__Task to complete__
Copy every line of the listing below word for word, leaving out the pictures.

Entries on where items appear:
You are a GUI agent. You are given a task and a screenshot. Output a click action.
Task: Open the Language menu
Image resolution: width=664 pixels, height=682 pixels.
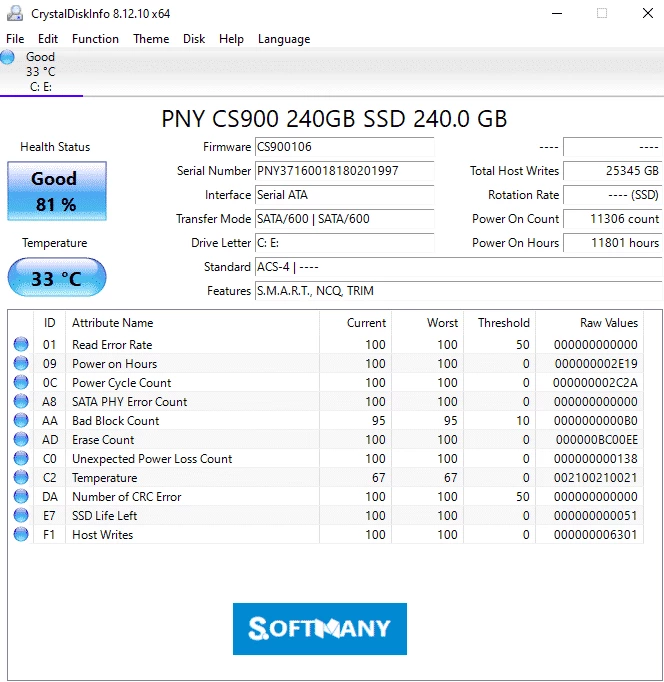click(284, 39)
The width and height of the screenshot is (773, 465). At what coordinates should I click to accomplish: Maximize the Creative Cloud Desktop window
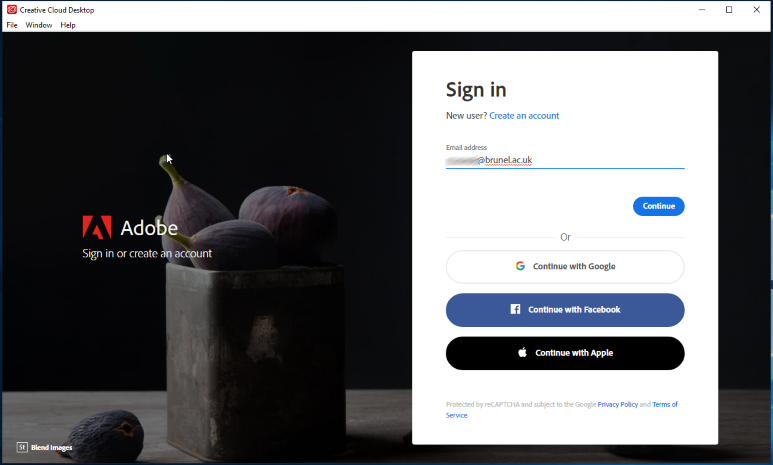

__Result for this task__
You are a GUI agent. You are given a task and a screenshot. Output a click action.
Task: Open the Language menu
Image resolution: width=664 pixels, height=682 pixels.
click(284, 39)
The width and height of the screenshot is (773, 465). At what coordinates should I click to accomplish: Maximize the Creative Cloud Desktop window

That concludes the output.